Dataset excerpts:
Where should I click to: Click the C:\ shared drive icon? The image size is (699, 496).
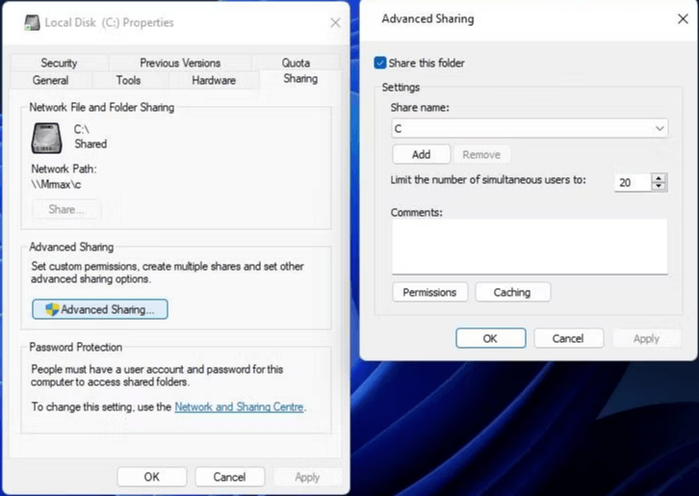[x=46, y=138]
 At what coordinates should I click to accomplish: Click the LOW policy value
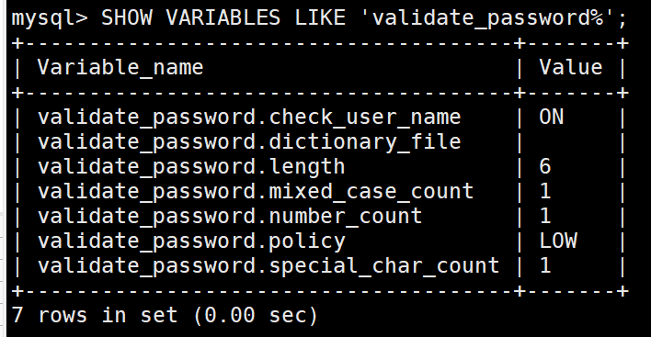[558, 242]
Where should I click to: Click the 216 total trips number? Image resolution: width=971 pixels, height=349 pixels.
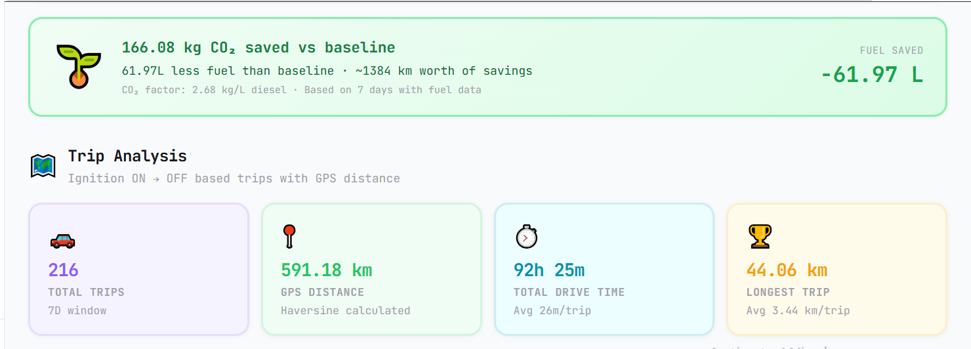tap(63, 270)
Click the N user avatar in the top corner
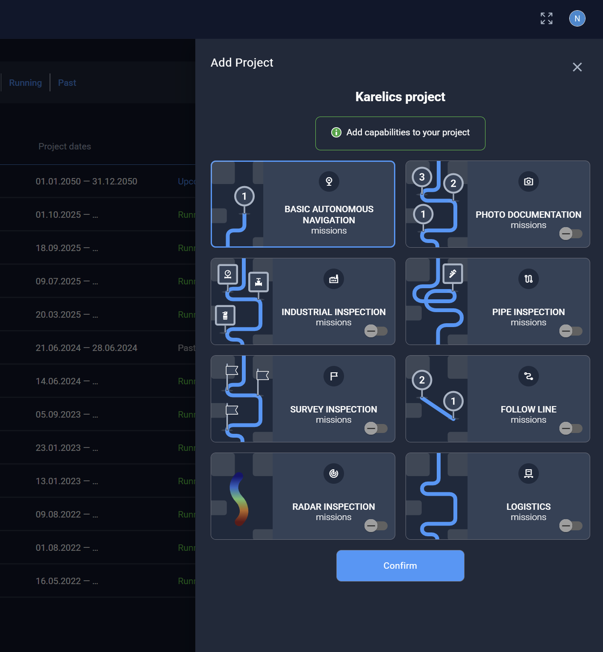Screen dimensions: 603x652 pos(577,18)
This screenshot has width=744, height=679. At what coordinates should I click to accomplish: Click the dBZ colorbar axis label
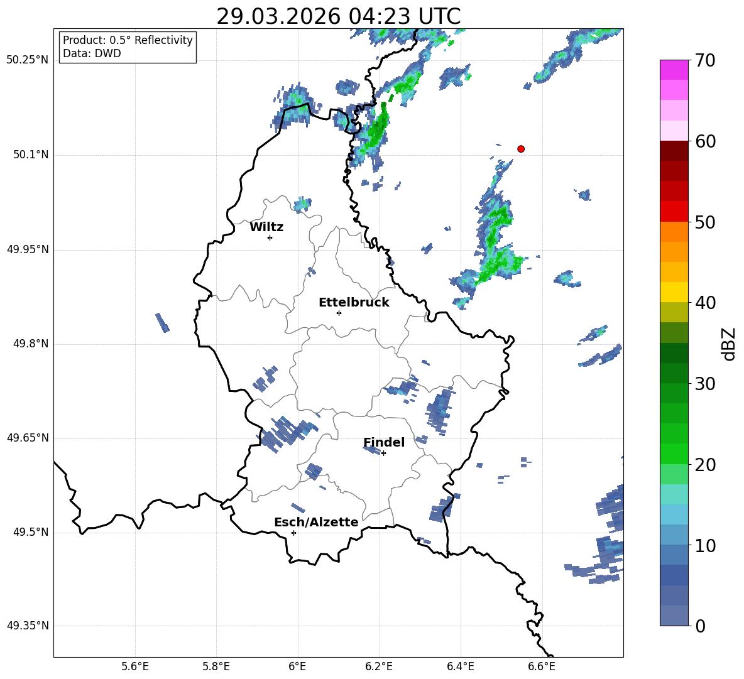pyautogui.click(x=729, y=344)
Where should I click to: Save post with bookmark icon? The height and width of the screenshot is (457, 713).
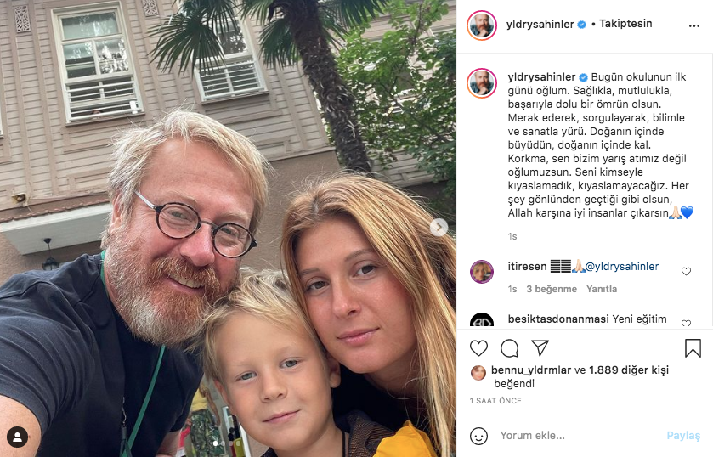pos(693,348)
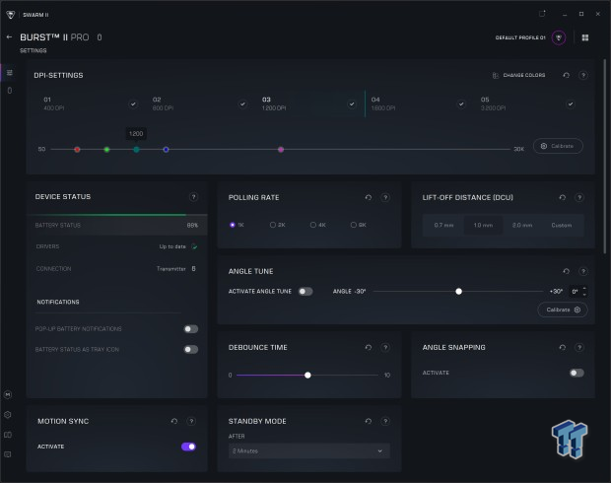Screen dimensions: 611x483
Task: Click the Debounce Time slider handle
Action: [x=308, y=375]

What to produce: Retype the records verbatim, excluding each image they hold.

Your response:
Where should I click to: Click the C:\ shared drive icon? The image size is (699, 496).
[x=46, y=138]
 At what coordinates should I click to accomplish: Click the LOW policy value
[558, 242]
Where should I click to: Click the 216 total trips number? Image resolution: width=971 pixels, height=349 pixels.
tap(63, 270)
Click the N user avatar in the top corner
Screen dimensions: 603x652 pos(577,18)
This screenshot has width=744, height=679. At what coordinates should I click to accomplish: Click the dBZ colorbar axis label
pyautogui.click(x=729, y=344)
Where should I click to: Save post with bookmark icon? The height and width of the screenshot is (457, 713).
pos(693,348)
Screen dimensions: 611x483
Task: Click the Debounce Time slider handle
Action: [x=308, y=375]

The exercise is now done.